Whatever bids were accepted at last week's scheduled auction are subject to approval by the bankruptcy court and federal antitrust agencies. Some bids were expected to be submitted in advance and announced openly during the auction, thereby allowing those who made lower bids to raise their offers if they desired, Jeffrey P. Freimark, the chain's chief financial and administrative officer, told SN prior to the auction.
He said Grand Union expects to spend a couple of weeks after the auction going over the bids prior to making recommendations to the bankruptcy court. The company expected to return to court later this month for approval of its recommendations, he added.
"The court's obligation is to accept the best offer on both a quantitative and qualitative basis," Freimark said, "which means that, even if one bid is higher than another, the court will determine if a lower bid has more quality for shareholders. For example, preference might be given to an entity that expresses interest in a greater number of stores."
Even after the court has approved the bids, Grand Union must still conduct due diligence, Freimark said, "so it's unlikely any stores will actually change hands prior to the end of the calendar year."
Observers said C&S would seem to have the inside track following last week's definitive agreement. However, if Grand Union decided to terminate its agreement with C&S and accept another bid, the wholesaler would be entitled to a breakup fee -- reportedly equal to 2.8% of the winning bid, plus reimbursement of up to $1.75 million in expenses.
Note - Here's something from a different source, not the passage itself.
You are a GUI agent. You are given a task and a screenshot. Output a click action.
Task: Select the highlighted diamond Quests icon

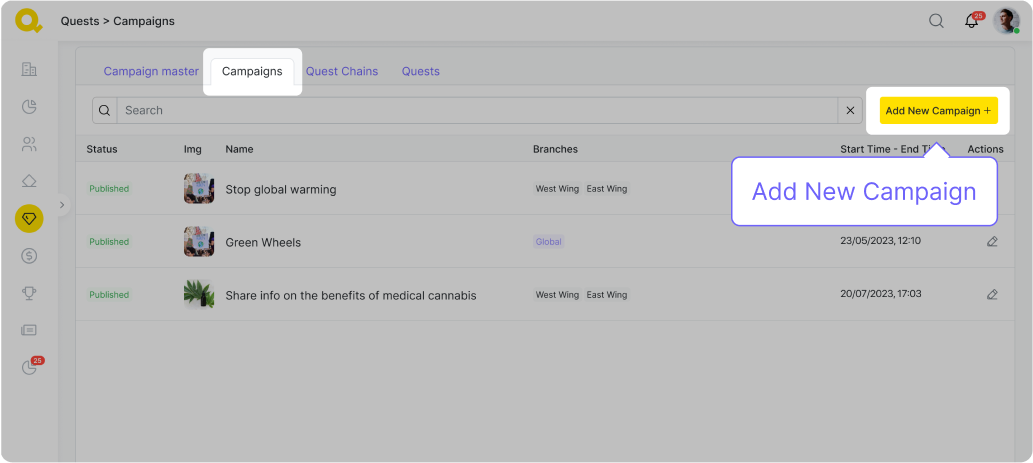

Mark Gross, senior vice president and general counsel for C&S, told SN prior to the auction it is too early to tell how many stores the wholesaler might spin off and how many it would retain if its bid was successful.
Although C&S does not currently operate any corporate stores, Gross said it has done so in the past "but always with the ultimate intention of selling them to customers. The difference in this case is, we intend to operate a group of these stores."
According to Gross, Grand Union is C&S' third largest customer, behind Pathmark Stores, Carteret, N.J., and the Northeastern operations of Ahold USA, Chantilly, Va., which includes Stop & Shop and Giant Food of Carlisle, Pa.; he said C&S also provides certain items to Giant Food, Ahold's Landover, Md.-based operation.
The hiring of Excess Space Disposition is designed to help Grand Union shareholders enhance the return on its unsold locations, Michael Wiener, president and chief executive officer for the consulting firm, said. "The majority of the properties are well-located stores in mature markets [that] would offer excellent opportunities for independent or affiliated grocers or natural foods markets, as well as non-food retailers."
Besides stores in the Northeast, Grand Union's real-estate portfolio includes leases in Georgia and Tennessee -- remnants of the Atlanta-based Big Star chain it acquired in 1978 and sold in 1993 -- and in Texas, where it operated Houston-based Weingarten from 1981 until the early 1990s.
Excess Space Disposition is a specialist in real-estate disposition and lease restructuring for retailers nationwide. It said it leases, subleases or sells locations; negotiates lease terminations, bulk sale transactions and rent reductions; and renegotiates lease terms.